In the records below, tally each line that contains the word "Given" and give the total only.

■ EXCERPTED RECORDS:
-- -- --
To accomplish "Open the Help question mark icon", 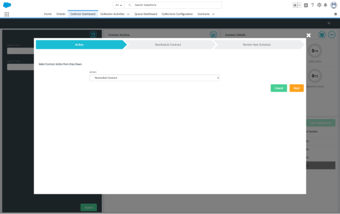I will point(312,5).
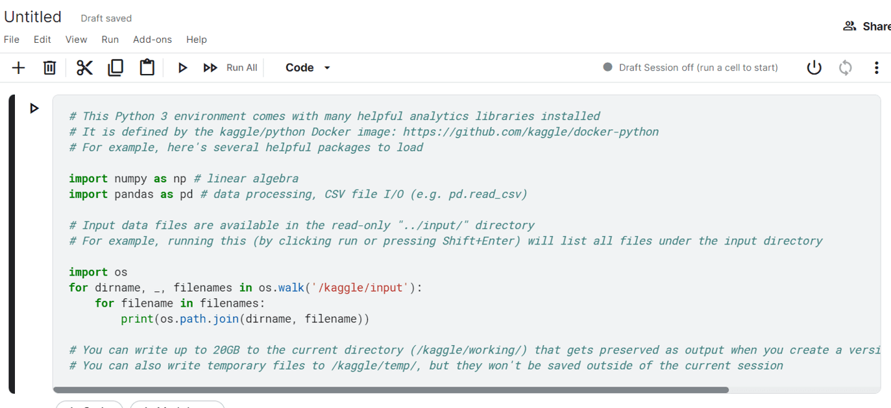Open the three-dot more options menu

(x=876, y=67)
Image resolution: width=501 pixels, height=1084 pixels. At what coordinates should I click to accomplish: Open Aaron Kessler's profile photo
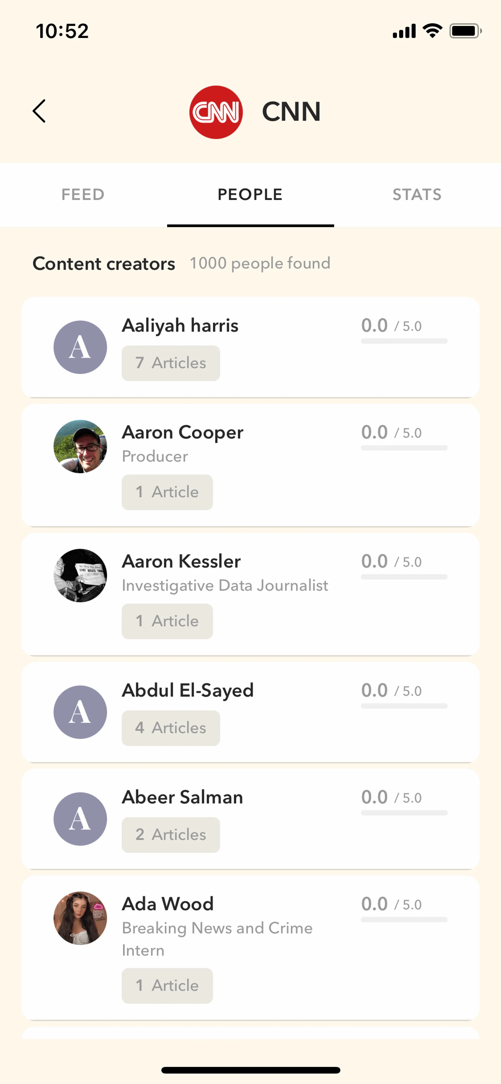pos(80,575)
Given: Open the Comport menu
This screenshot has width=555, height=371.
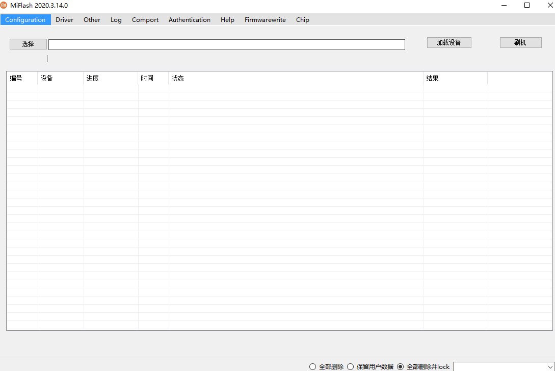Looking at the screenshot, I should 145,20.
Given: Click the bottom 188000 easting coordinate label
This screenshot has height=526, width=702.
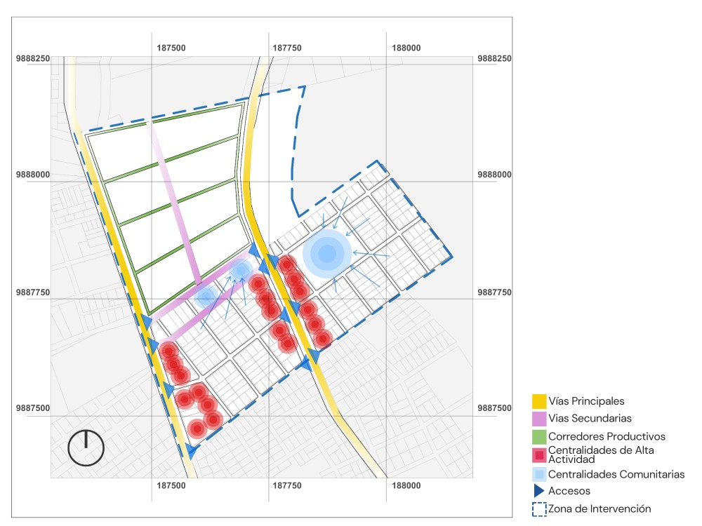Looking at the screenshot, I should [x=406, y=485].
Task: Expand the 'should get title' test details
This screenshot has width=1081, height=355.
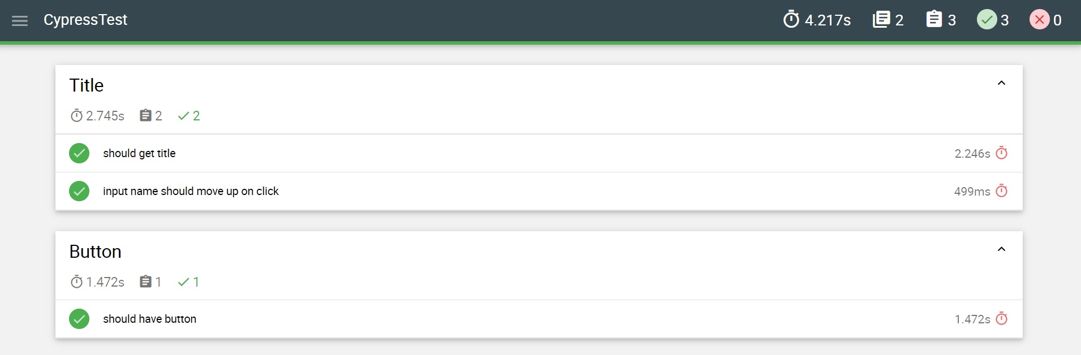Action: 139,153
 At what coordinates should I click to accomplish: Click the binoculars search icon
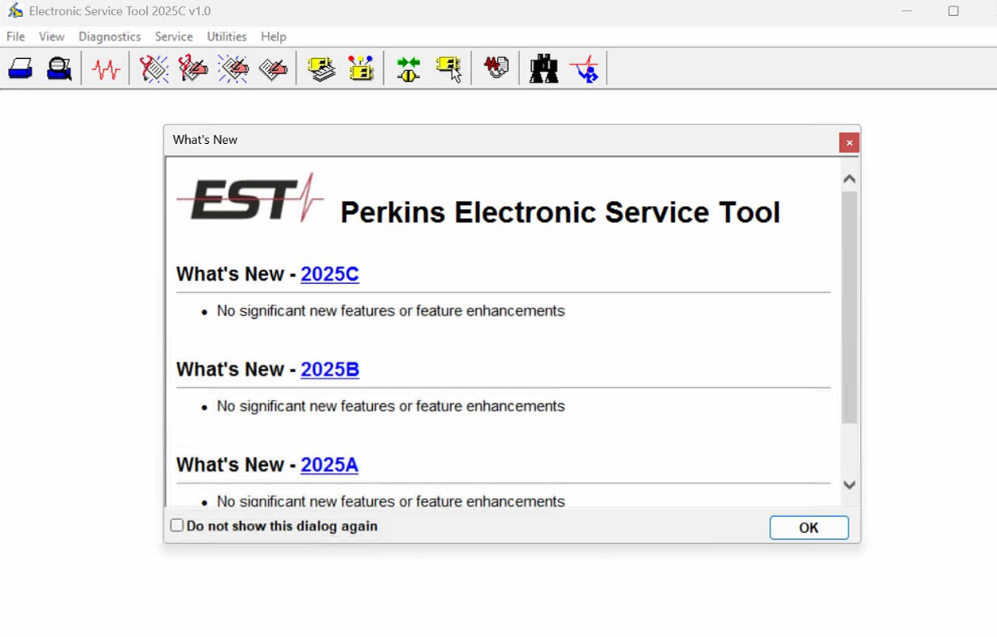[544, 69]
-- -- --
■ SOLUTION TO THE PROBLEM:
2